[PROBLEM REQUIREMENTS]:
Please keep to the lines below from the one with "Where should I" through the one with "The image size is (1052, 604).", and restate them word for word, ends included.

[PROVIDED RECORDS]:
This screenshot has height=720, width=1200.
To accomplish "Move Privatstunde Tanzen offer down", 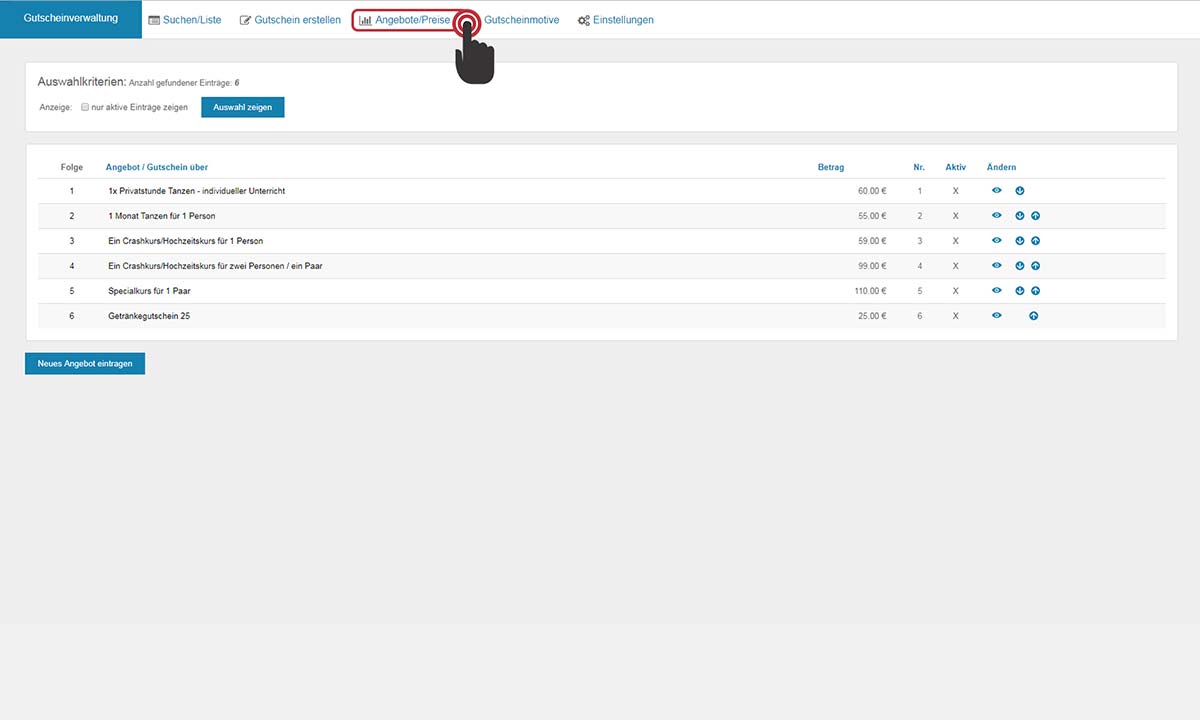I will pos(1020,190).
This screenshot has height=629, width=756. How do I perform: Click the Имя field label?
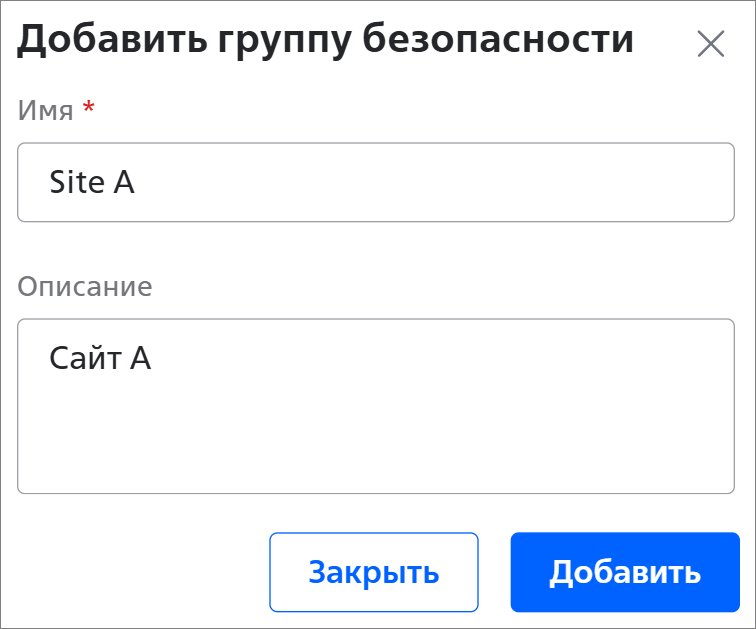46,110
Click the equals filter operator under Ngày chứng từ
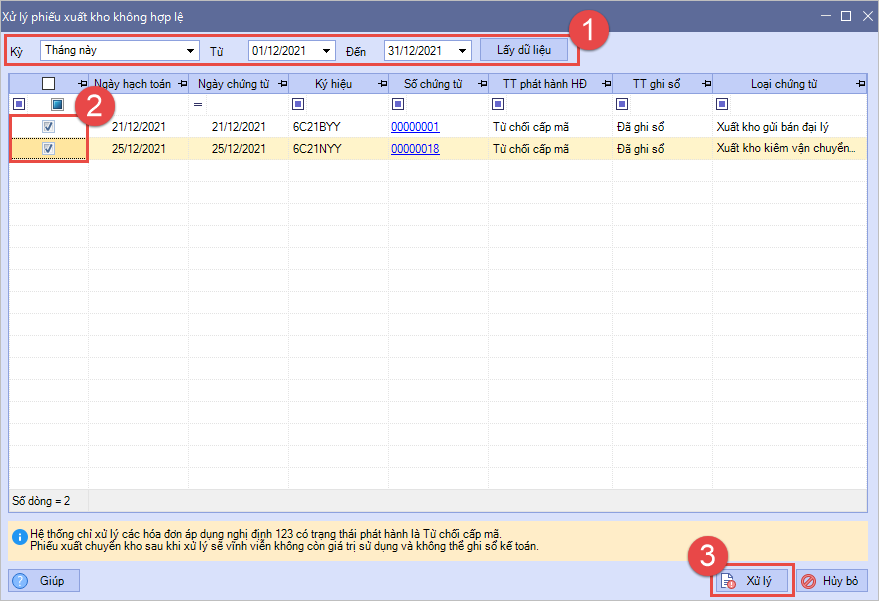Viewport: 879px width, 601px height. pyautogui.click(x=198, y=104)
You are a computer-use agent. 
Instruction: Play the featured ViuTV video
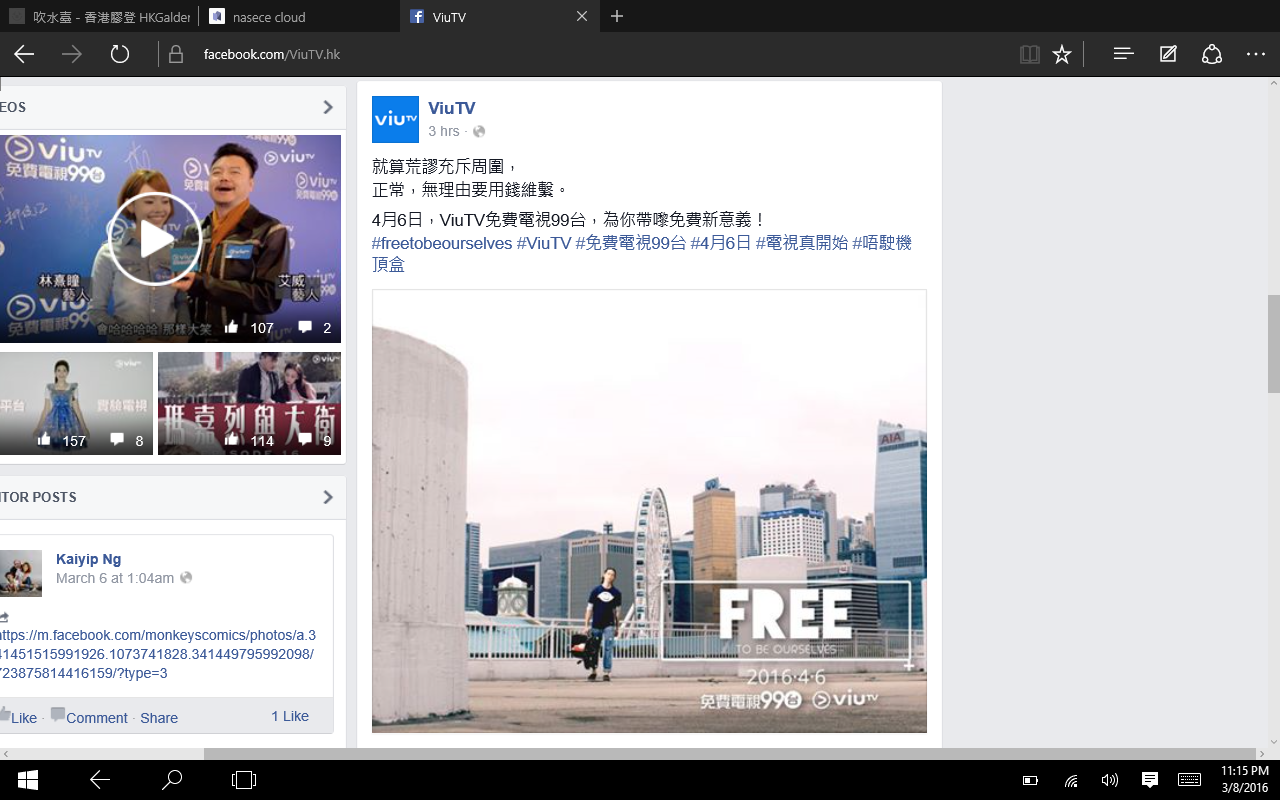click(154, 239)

---

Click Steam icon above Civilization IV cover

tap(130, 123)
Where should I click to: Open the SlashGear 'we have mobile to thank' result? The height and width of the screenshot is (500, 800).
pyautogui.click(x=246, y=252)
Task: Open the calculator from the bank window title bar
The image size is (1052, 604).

---

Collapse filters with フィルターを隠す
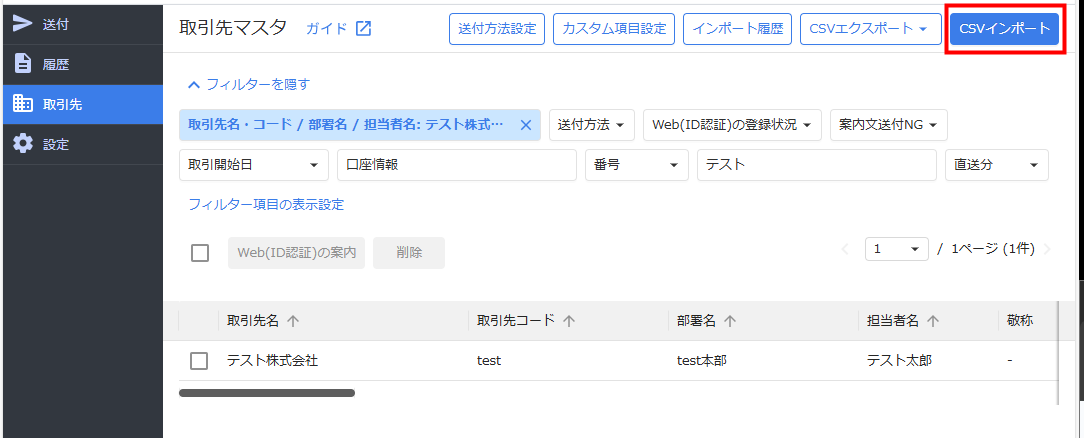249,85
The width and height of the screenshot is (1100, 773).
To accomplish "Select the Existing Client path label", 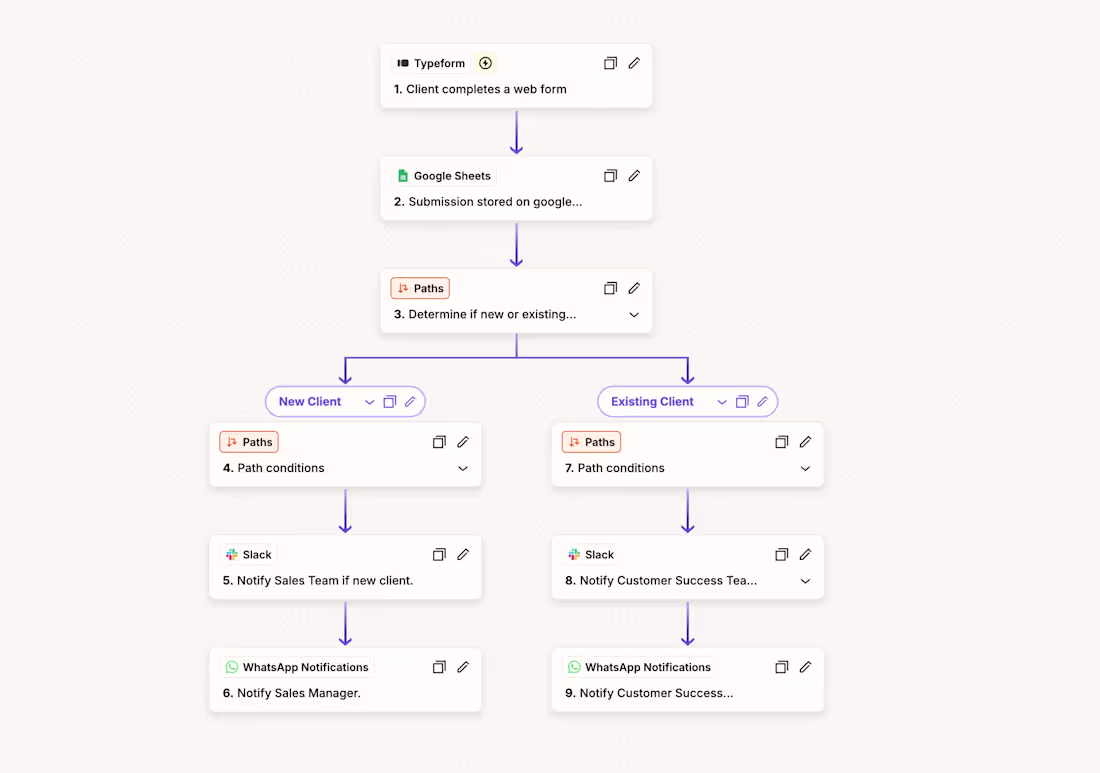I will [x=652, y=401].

[OUTPUT FOR THIS EXERCISE]:
Where should I click to: Open the SlashGear 'we have mobile to thank' result? The height and width of the screenshot is (500, 800).
pyautogui.click(x=246, y=252)
Task: Open the calculator from the bank window title bar
The image size is (1052, 604).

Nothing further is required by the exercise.